• Directions for this task: In the answer, each entry below appears exactly as given, and no picture appears at all.

+++ Raw data +++

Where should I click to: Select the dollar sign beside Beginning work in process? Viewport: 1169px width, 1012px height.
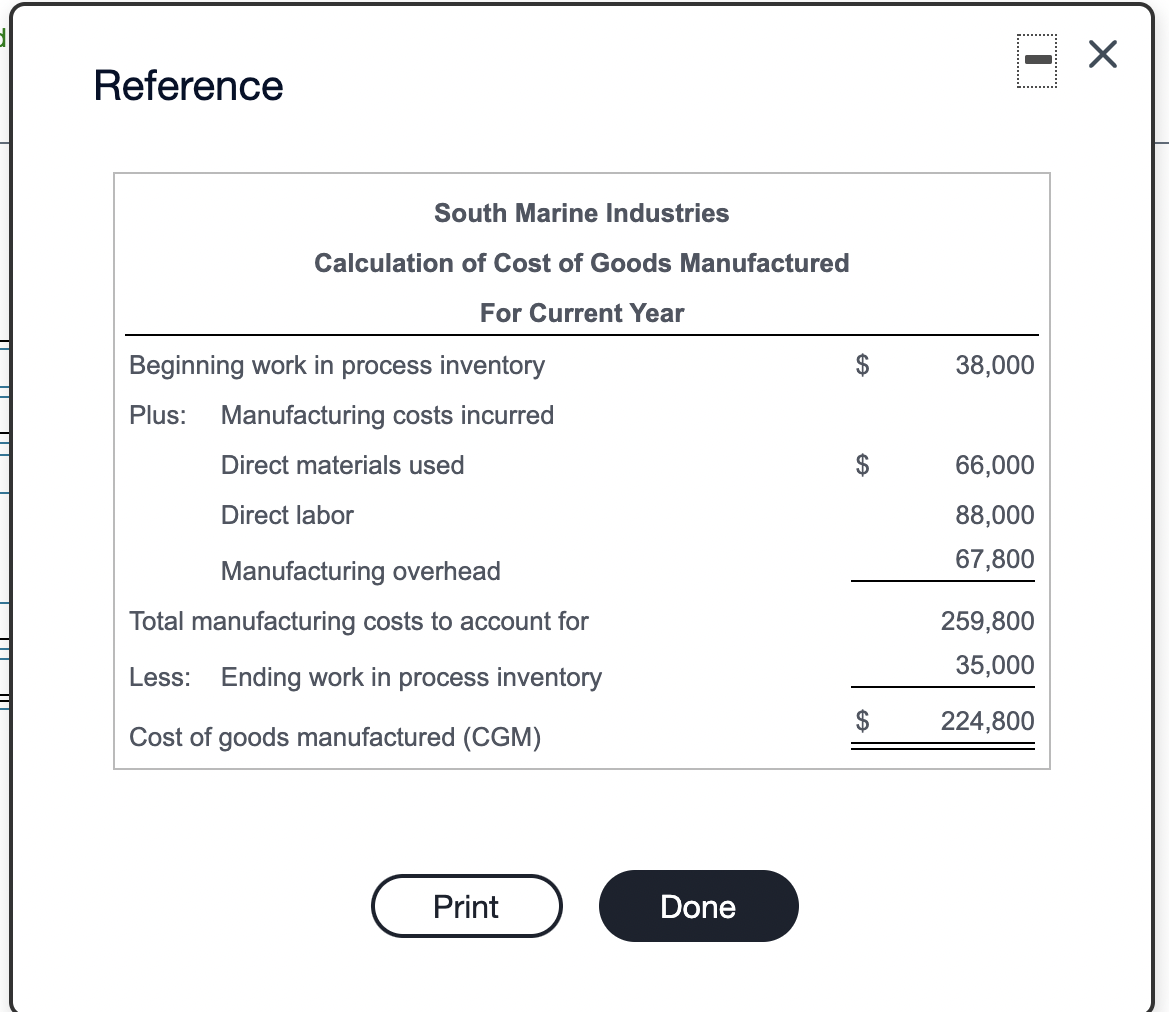pyautogui.click(x=860, y=365)

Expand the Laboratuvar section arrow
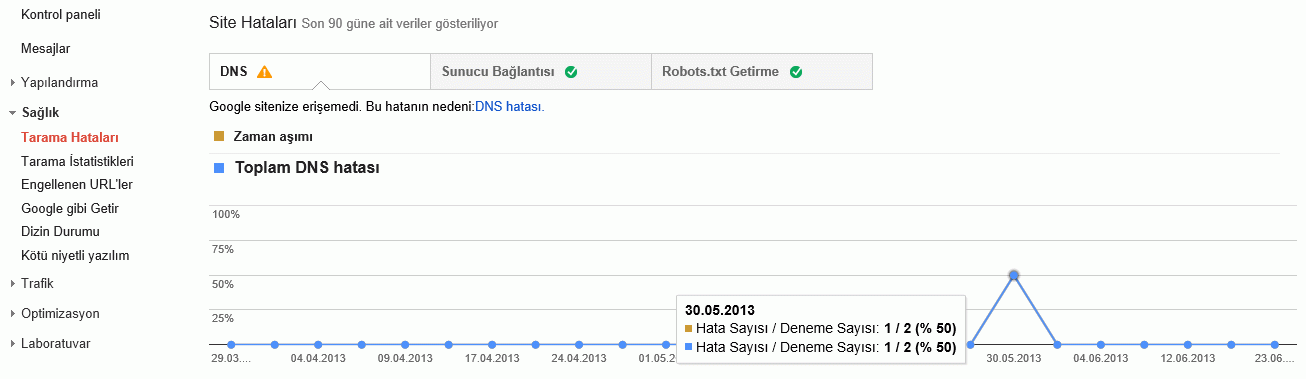pos(13,343)
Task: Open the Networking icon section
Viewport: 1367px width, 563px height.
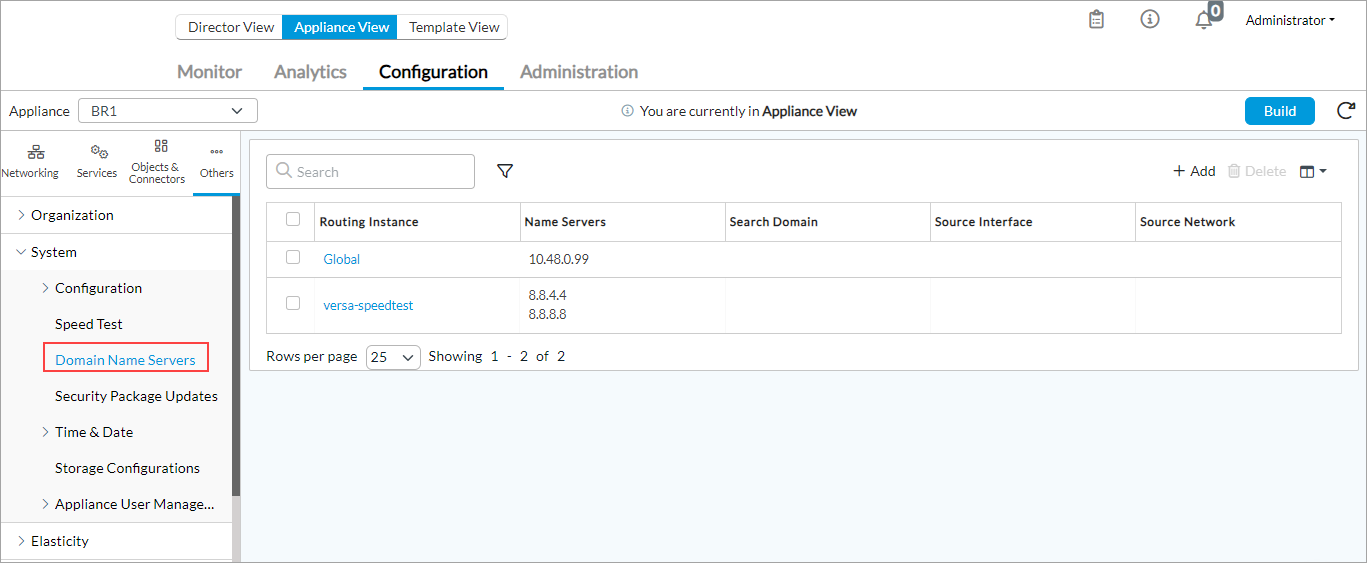Action: (x=31, y=160)
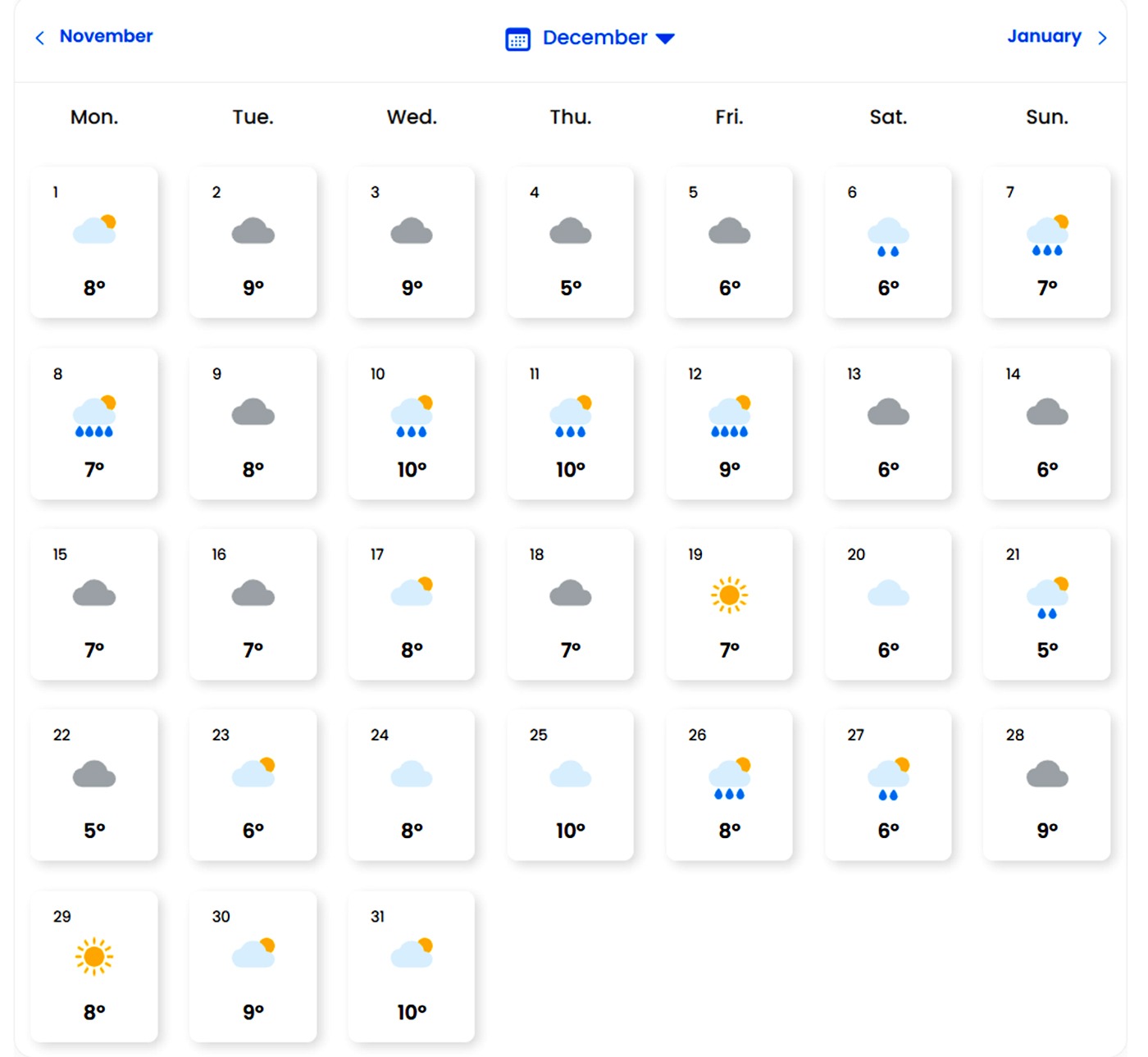Viewport: 1148px width, 1057px height.
Task: Click the calendar icon beside December
Action: coord(517,39)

+++

• Solution to the exercise:
Where should I click to: Select the dollar sign beside Beginning work in process? Viewport: 1169px width, 1012px height.
pyautogui.click(x=860, y=365)

Expand the Laboratuvar section arrow
pos(13,343)
Task: Open the Networking icon section
Viewport: 1367px width, 563px height.
Action: (x=31, y=160)
Viewport: 1148px width, 1057px height.
Task: Click the calendar icon beside December
Action: coord(517,39)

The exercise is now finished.